(Entries taken from a collection)
<<<<
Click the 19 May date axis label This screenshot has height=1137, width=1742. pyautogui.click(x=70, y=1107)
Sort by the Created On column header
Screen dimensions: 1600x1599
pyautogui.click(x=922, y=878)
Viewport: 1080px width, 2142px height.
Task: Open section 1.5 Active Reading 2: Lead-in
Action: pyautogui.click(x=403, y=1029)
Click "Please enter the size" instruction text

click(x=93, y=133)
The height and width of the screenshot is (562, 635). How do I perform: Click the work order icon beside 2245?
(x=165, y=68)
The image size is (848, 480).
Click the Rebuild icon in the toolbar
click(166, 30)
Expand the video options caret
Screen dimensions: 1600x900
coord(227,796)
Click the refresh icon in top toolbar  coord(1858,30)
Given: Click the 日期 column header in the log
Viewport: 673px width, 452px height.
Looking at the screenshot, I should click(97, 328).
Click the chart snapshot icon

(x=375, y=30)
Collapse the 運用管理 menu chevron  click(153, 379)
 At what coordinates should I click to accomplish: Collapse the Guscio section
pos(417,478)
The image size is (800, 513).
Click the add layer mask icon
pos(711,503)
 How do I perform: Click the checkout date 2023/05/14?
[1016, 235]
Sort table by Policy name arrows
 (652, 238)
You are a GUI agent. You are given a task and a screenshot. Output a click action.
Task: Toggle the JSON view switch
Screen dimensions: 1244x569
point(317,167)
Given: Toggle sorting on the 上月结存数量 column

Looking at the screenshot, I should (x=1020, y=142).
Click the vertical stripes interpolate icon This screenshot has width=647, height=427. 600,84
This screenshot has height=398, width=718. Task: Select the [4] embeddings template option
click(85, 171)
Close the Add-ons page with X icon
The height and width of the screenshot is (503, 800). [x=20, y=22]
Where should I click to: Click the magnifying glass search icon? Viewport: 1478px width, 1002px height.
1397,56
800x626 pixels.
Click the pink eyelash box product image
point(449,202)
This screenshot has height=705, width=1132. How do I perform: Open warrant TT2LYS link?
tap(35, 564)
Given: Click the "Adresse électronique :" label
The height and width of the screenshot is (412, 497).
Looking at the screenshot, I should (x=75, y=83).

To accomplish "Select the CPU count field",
>>>>
- What to produce -
Copy each record from above exactly, and include every line.

- Task answer -
Click the 19 May date axis label This screenshot has height=1137, width=1742. pyautogui.click(x=70, y=1107)
Sort by the Created On column header
Screen dimensions: 1600x1599
pyautogui.click(x=922, y=878)
Viewport: 1080px width, 2142px height.
Task: Open section 1.5 Active Reading 2: Lead-in
Action: pyautogui.click(x=403, y=1029)
Click "Please enter the size" instruction text

click(x=93, y=133)
The height and width of the screenshot is (562, 635). How do I perform: Click the work order icon beside 2245?
(x=165, y=68)
The image size is (848, 480).
Click the Rebuild icon in the toolbar
click(166, 30)
Expand the video options caret
Screen dimensions: 1600x900
coord(227,796)
Click the refresh icon in top toolbar  coord(1858,30)
Given: Click the 日期 column header in the log
Viewport: 673px width, 452px height.
Looking at the screenshot, I should click(97, 328).
Click the chart snapshot icon

(x=375, y=30)
Collapse the 運用管理 menu chevron  click(153, 379)
 At what coordinates should I click to accomplish: Collapse the Guscio section
pos(417,478)
The image size is (800, 513).
Click the add layer mask icon
pos(711,503)
 How do I perform: Click the checkout date 2023/05/14?
[1016, 235]
Sort table by Policy name arrows
 (652, 238)
You are a GUI agent. You are given a task and a screenshot. Output a click action.
Task: Toggle the JSON view switch
Screen dimensions: 1244x569
point(317,167)
Given: Toggle sorting on the 上月结存数量 column

Looking at the screenshot, I should (x=1020, y=142).
Click the vertical stripes interpolate icon This screenshot has width=647, height=427. 600,84
This screenshot has height=398, width=718. Task: Select the [4] embeddings template option
click(85, 171)
Close the Add-ons page with X icon
The height and width of the screenshot is (503, 800). [x=20, y=22]
Where should I click to: Click the magnifying glass search icon? Viewport: 1478px width, 1002px height.
1397,56
800x626 pixels.
Click the pink eyelash box product image
point(449,202)
This screenshot has height=705, width=1132. How do I perform: Open warrant TT2LYS link?
tap(35, 564)
Given: Click the "Adresse électronique :" label
The height and width of the screenshot is (412, 497).
Looking at the screenshot, I should (x=75, y=83).

To accomplish "Select the CPU count field",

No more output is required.